Wizbang writer Lorie Byrd offers up a defense of fellow North Carolinian Senator Jesse Helms, who recently passed away at the age of 86. In her post Byrd finds the words to not only praise the hateful bigot Helms, but finds time to suggest to liberals that there is something we can learn from Helm's life and legacy.

For a completely different (and more accurate) view of Helms and his legacy I recommend Paul Hooson's post here on Wizbang Blue titled "Stupid Bigot, Jesse Helms Dead At 86," but reading Byrd's post and the comments made by conservative readers offers an interesting insight into the conservative, bigoted mind.

Byrd, a North Carolinian, stands up to praise Helms, speaking against liberals who've denigrated Helms in his passing:

It might be easier for those who hated Helms to hold on to their caricature of him as a hate-filled bigot who was only in office because voters in NC are backward hicks, but that is not the reality.

Her self-esteem seemingly wounded by the many disparaging remarks made about Helms on the occasion of his passing, Byrd rises up to speak forcefully in defense of racial and social bigotry, suggesting we Americans should ignore the underlying hatred and un-American ideology practiced by Helms, and focus instead on the force and determination with which he practiced his hatred against his fellow Americans.

The way Helms always said what he believed, without apology, and stood by those words with actions is the thing that so many are yearning for in a politician today -- whether they be on the left or right.

Byrd seems to suggest that it's okay to practice bigotry and hatred, as long as you (1) publicly proclaim your bigotry forcefully, and (2) not back down or apologize when challenged.

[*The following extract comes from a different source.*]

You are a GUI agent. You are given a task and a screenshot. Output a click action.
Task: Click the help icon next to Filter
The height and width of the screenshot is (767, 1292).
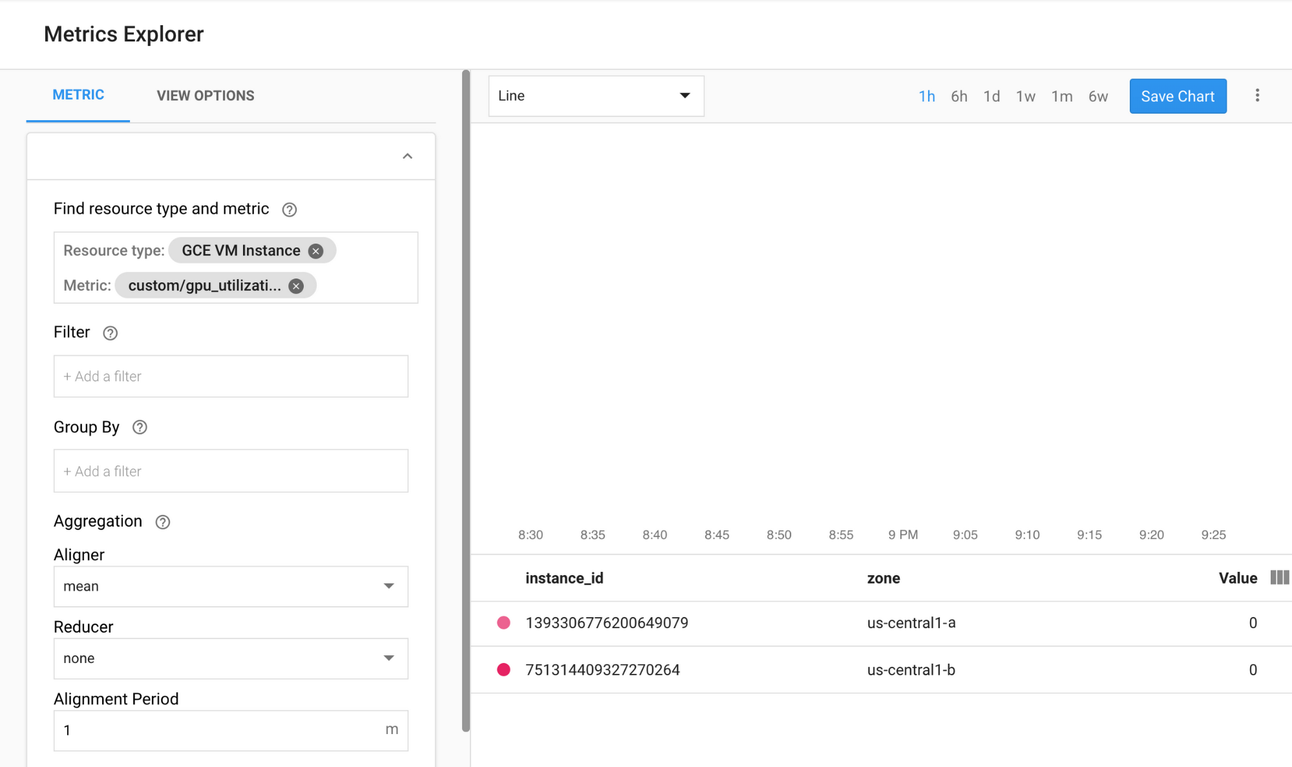pyautogui.click(x=109, y=331)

Byrd quotes... herself, linking back to a post she wrote on the ultra-conservative "Townhall" website which she titled "A Lesson Even Liberals Can Learn from Jesse Helms." Byrd moderated her extremism when writing her subsequent posting on Wizbang, using the more diplomatic title "Something those on the left and right can learn from Jesse Helms" instead. Byrd herself backs off of the "something liberals can learn" position in her post on Wizbang. Yes, she has something to learn from the loud-mouthed Helms all right. He wouldn't have moderated his headline.

Thanks for the lesson, Lorie, that bigotry can be spread by praising those who practice it and by denigrating those liberals who speak up against it, but please -- spare us your pedantic preachings. We liberals have already learned well from the likes of Helms, and we'll speak forcefully and without apology against bigotry in America.

Paul Hooson spoke for me and I'm sure for many other liberals as well when he outlined Helms history and legacy of hatred.

I'd like to be able to say at least one good thing about Helms at this time. But I just can't think of anything good to say about him. He was the absolute worst. The voters of North Carolina were complete fools to ever elect him to any public office. In most U.S. states a guy like this wouldn't be elected dog catcher. Helms was ever so lucky to live in a state where his very limited intellectual and reasoning skills were deemed good enough to help him get elected U.S. senator in the first place.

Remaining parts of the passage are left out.